Paul, when he talks about justification by faith, is talking about how one comes to Christ. James, as you read his book, is talking about something different: you better be living what you claim to believe.

> 2 Peter 3.15-16

Peter is not talking about how one comes to faith, but the passion to live holy and godly lives after coming to faith (3.11). So, once you are saved, he says, "make every effort to be found spotless, blameless and at peace with him” (v. 14).

It's not Paul's fault that his teaching brings divisions. Peter says that it's ignorant and unstable people who twist the teachings of Paul. We know that the Thessalonians were misrepresenting Paul on the subject of the 2nd coming, just as Hymenaeus and Philetus did about the resurrection (2 Tim. 2.17). There is also evidence that Paul's teaching about grace were twisted to mean moral laxity (Gal. 3.10; Rom. 3.20, 28; 5.20). The problem is neither with Paul nor his teachings, but with people too willing to make the Bible say what they want it to say.
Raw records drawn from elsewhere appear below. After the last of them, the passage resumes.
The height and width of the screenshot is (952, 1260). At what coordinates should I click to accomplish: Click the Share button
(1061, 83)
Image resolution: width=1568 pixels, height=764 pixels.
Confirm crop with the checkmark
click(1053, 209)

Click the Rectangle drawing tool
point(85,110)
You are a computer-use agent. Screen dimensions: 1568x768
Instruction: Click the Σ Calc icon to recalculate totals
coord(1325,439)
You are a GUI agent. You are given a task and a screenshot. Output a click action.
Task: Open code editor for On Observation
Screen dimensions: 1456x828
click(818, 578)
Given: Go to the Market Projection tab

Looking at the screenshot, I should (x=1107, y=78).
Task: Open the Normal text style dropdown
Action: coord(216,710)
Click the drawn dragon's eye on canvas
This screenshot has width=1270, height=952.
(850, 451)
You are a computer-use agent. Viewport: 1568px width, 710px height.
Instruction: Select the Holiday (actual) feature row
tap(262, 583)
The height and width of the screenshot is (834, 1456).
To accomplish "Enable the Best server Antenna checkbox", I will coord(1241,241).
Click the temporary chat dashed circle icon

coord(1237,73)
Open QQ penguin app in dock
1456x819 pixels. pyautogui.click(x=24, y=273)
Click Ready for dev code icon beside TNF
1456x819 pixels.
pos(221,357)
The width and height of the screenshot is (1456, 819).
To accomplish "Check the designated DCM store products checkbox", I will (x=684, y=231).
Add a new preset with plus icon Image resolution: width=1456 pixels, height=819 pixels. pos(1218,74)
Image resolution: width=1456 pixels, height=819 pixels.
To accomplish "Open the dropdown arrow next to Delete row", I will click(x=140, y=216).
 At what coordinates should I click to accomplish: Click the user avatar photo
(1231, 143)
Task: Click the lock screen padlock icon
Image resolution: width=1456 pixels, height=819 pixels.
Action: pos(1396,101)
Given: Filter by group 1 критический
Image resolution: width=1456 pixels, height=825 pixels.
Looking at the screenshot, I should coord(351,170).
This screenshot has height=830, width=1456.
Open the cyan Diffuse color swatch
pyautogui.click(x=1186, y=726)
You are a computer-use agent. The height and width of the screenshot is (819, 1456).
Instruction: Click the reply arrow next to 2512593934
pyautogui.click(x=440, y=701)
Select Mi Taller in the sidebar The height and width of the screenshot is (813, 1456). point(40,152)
By the same token, some people distort the Bible to say that salvation is by works, or that James and Paul disagree with each other.

> Paul's letters are not easy at all. We can talk in detail if you want using Paul himself to see

We can talk about Paul if you wish.

> John 6.68

I'm missing your point here. We baptize others because we're supposed to expose others to the truth, invite them to turn to Jesus and identify with Him (baptism). We don't literally eat his flesh and drink his blood. We know this because he said in Luke 22.20 & 1 Cor. 11.25 "This cup is the new covenant in my blood. No one—NO ONE— would claim that the CUP was the covenant, therefore we can't claim that the bread was literally his flesh. So we take communion (the eucharist) to remember His death and to anticipate his 2nd coming. We "keep the commands" because if we love Him, we obey Him (Jn. 14.23-24).

I don't know what any of these have to do with salvation by grace through faith, and then living it (godly works) as evidence that the faith is genuine. That is the faith that Paul and James are talking about.

in Jn. 6.68, Peter claims that Jesus has words (no definite article) of eternal life. They recognize that Jesus's carry life with them, emphasizing the quality and particular character of this "life." But I don't know what that has to do with salvation by grace through faith and the life change that comes as a result. You'll have to clarify for me what you're getting at.

Jesus is talking about eternal life in the whole passage. Here's the sequence:

    1. The priority is to gain life (Jn. 6.27). It's more important than anything earthly. It's a gift from God (v. 27).
    2. The only "work" required is belief (v. 28). "Work" is singular, not plural. Faith is the path to salvation by grace.
    3. Jesus is the one who gives life (vv. 33, 38, 63). They cannot acquire it by their own efforts (vv. 63, 65).
    4. Jesus Himself is the life (v. 35). Faith is the response required, not any kind of works (vv. 40, 47).
    5. A relationship with Jesus is what is required for salvation (vv. 53-54). "Eating" is the metaphor for relationship. In their culture to eat with someone was a gin of association, friendship, and mutuality. Jesus pushes this cultural worldview even further: they are not just to eat with him, they are to eat him. He is using hyperbole and metaphor to express the most intense possible fellowship (vv. 56-57).
    6. Peter spoke for the group: "We accept what you are saying." It was an acceptance of Jesus's identity (v. 69) as deity.

That is the "faith" Jesus, Paul, and James talk about: An acceptance of Jesus's identity as God (Jesus and Paul), salvation as a gift from God (Jesus; cf. Paul in Eph. 2.8-9), and a changed life as a result (Jesus, Paul, and James).